• _Exercise goal_: Every line in the records below between the one holding "391x365 pixels." and the one holding "Screen dimensions: 934x714", inclusive, is to be set down exactly; all other lines are to be left out.

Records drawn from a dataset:
/---
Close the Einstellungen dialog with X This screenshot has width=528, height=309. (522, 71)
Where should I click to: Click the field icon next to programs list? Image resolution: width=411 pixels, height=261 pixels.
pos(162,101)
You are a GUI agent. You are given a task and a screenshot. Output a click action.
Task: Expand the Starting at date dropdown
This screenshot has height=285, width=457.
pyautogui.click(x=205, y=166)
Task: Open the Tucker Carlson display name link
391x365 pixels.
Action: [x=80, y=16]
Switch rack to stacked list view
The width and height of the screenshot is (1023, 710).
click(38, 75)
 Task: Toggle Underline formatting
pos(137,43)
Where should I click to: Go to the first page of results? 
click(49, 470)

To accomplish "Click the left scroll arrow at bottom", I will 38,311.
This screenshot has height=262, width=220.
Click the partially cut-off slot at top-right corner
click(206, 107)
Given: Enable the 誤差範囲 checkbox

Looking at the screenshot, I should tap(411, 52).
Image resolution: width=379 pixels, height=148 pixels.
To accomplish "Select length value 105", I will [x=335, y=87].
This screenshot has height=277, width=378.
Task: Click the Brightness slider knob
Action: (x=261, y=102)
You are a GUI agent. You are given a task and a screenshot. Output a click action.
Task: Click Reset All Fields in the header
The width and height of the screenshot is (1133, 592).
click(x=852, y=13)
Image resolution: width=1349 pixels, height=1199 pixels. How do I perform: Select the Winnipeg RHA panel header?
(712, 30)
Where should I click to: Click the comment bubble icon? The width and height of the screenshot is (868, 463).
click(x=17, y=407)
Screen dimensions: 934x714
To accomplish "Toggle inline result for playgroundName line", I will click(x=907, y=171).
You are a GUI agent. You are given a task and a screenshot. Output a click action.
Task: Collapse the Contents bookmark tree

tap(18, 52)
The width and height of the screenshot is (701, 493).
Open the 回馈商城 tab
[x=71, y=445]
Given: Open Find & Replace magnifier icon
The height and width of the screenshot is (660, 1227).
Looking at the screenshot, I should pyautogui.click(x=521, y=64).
\---
• _Solution to this task_:
391x365 pixels.
Action: [x=80, y=16]
Switch rack to stacked list view
The width and height of the screenshot is (1023, 710).
click(38, 75)
 Task: Toggle Underline formatting
pos(137,43)
Where should I click to: Go to the first page of results? 
click(49, 470)

To accomplish "Click the left scroll arrow at bottom", I will 38,311.
This screenshot has height=262, width=220.
Click the partially cut-off slot at top-right corner
click(206, 107)
Given: Enable the 誤差範囲 checkbox

Looking at the screenshot, I should tap(411, 52).
Image resolution: width=379 pixels, height=148 pixels.
To accomplish "Select length value 105", I will [x=335, y=87].
This screenshot has height=277, width=378.
Task: Click the Brightness slider knob
Action: (x=261, y=102)
You are a GUI agent. You are given a task and a screenshot. Output a click action.
Task: Click Reset All Fields in the header
The width and height of the screenshot is (1133, 592).
click(x=852, y=13)
Image resolution: width=1349 pixels, height=1199 pixels. How do I perform: Select the Winnipeg RHA panel header?
(712, 30)
Where should I click to: Click the comment bubble icon? The width and height of the screenshot is (868, 463).
click(x=17, y=407)
Screen dimensions: 934x714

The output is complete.